Operating System - HP-UX
1847885 Members
4291 Online
104021 Solutions
New Discussion

du and bdf doesn't match, 70 gb space missing

 
Robert Tang
Occasional Contributor

du and bdf doesn't match, 70 gb space missing

Hi, there:

Anyone had this problem before?

# bdf /u26
Filesystem kbytes used avail %used Mounted on
/dev/vg18/lvol1 106020864 93894000 12090048 89% /u26

there are 2 directories under /u26,
/u26/oracle has 13 GB, /u26/patches has 1.6 GB, but bdf is showing 93GB used.

Response center said it is caused by deleting open files when the Oracle process is running, but this is Oracle home and only listeners are running from it, it has no open files to be deleted.

Any ideas anyone?

Thanks a lot in advance! points ganranteed!




The end is near
17 REPLIES 17
Michael Tully
Honored Contributor

Re: du and bdf doesn't match, 70 gb space missing

This will occur when a running process has a file or files open, but they have been physically been removed by another. The space will not be returned until the process, which had the file(s) open in the first place is terminated.
Anyone for a Mutiny ?
Michael Tully
Honored Contributor

Re: du and bdf doesn't match, 70 gb space missing

One further thought, you could use the 'lsof' command to assist you. You can get it from here, and it is easy to download and install without an outage.

# lsof -p

http://hpux.connect.org.uk/hppd/hpux/Sysadmin/lsof-4.71/
Anyone for a Mutiny ?
Thierry Poels_1
Honored Contributor

Re: du and bdf doesn't match, 70 gb space missing

Hi,

differences between du and bdf are generaly caused by deleting files which were still in use. The free space will only be reclaimed when the process exits (normally or after a kill).
To find out who/what:
- fuser can show you which processes are active in that filesystem (might be many)
- lsof

good luck,
Thierry.
All unix flavours are exactly the same . . . . . . . . . . for end users anyway.
KapilRaj
Honored Contributor

Re: du and bdf doesn't match, 70 gb space missing

I would use

lsof |grep '' and check which processes have opened files from there and then try restarting them ...

It happened 'cause someone deleted a file which opened a process

Kaps
Nothing is impossible
A. Clay Stephenson
Acclaimed Contributor

Re: du and bdf doesn't match, 70 gb space missing

Do a man 2 unlink. This is the underlying system call that is invoked when a rm is done. It will explain your situation perfectly.
If it ain't broke, I can fix that.
Robert Tang
Occasional Contributor

Re: du and bdf doesn't match, 70 gb space missing

Thanks to all the gurus who replied.

One quick question, there are lot of Oracle trace logs which is deleted periodically, are those files "open files"?

I was told Oracle process opens it, write to it, and close it right away.
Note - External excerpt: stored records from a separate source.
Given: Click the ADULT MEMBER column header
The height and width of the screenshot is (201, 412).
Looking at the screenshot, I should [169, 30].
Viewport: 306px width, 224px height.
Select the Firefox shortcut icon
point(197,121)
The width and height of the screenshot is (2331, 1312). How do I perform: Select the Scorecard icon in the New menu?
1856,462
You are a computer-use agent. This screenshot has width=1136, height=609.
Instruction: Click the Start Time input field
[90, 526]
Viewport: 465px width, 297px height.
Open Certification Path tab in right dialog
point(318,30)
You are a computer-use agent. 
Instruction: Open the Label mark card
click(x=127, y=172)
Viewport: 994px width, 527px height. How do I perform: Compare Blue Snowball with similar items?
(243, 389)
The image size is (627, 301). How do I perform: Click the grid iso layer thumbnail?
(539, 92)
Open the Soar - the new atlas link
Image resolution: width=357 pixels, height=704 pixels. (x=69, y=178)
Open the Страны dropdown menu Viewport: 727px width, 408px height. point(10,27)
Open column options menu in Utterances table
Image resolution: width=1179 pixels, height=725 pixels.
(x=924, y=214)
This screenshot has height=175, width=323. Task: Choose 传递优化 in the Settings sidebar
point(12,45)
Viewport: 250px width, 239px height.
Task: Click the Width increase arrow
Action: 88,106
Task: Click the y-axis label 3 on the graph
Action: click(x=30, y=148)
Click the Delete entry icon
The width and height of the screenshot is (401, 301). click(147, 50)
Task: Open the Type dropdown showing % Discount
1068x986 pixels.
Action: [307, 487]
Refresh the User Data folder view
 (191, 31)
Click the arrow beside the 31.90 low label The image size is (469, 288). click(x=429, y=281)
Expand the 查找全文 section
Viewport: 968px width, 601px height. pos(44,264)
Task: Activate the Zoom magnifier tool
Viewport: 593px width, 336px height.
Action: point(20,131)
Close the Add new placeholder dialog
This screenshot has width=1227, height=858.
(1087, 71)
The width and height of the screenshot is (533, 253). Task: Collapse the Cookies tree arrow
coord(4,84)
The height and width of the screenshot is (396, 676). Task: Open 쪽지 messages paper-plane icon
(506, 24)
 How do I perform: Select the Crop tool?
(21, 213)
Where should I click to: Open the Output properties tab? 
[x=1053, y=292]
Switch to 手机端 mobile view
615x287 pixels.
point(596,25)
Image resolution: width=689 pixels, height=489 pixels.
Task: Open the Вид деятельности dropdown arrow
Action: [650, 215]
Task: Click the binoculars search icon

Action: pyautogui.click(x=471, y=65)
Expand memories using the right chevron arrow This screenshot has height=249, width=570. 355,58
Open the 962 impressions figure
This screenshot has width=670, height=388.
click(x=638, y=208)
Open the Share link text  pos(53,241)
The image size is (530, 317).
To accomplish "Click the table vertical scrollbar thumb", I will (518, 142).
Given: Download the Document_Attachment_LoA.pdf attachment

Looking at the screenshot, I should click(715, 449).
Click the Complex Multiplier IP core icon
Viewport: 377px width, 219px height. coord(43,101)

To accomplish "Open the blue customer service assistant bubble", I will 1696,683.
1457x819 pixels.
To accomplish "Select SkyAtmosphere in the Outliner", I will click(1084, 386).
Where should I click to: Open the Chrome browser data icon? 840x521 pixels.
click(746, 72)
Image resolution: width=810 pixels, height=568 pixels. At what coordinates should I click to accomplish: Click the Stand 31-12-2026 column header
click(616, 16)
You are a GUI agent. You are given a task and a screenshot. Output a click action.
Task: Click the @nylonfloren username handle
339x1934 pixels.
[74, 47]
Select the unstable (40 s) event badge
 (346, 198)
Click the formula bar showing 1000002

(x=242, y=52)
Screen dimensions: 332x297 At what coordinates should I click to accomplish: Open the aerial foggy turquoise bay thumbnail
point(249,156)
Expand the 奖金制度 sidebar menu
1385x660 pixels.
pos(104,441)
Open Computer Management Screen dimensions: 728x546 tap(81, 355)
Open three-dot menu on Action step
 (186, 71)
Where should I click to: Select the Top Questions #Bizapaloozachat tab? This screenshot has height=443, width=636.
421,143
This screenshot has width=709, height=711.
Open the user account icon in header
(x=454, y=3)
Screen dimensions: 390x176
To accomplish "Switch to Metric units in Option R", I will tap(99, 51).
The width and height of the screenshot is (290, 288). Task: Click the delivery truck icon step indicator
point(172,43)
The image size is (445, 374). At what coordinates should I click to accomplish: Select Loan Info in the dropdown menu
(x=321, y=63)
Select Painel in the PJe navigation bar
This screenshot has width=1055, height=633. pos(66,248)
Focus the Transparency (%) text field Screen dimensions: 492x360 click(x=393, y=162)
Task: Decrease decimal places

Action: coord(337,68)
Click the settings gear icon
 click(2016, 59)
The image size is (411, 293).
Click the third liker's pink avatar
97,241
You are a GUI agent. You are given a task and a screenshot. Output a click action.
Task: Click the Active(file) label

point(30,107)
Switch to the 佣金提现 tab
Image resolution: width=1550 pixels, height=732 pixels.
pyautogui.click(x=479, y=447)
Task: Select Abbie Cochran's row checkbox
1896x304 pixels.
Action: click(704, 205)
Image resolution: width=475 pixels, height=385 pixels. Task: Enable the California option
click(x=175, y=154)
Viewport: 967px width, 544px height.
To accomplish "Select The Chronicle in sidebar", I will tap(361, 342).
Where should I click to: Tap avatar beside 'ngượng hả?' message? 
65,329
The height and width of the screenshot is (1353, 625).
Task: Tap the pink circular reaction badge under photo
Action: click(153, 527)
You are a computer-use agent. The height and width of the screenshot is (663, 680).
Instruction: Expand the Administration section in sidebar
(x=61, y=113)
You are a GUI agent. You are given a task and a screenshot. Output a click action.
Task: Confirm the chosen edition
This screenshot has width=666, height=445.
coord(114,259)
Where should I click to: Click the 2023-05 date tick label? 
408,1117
It will not cause problem if we delete them. Is is true?

Thanks
The end is near
Bill Hassell
Honored Contributor

Re: du and bdf doesn't match, 70 gb space missing

You can always delete a file that is still open. The file handle inside the program still knows where the file is located and can read/write to it for hours (months too). But the file really doesn't disappear and become usable free space until all programs have closed the file. This is standard Unix behavior.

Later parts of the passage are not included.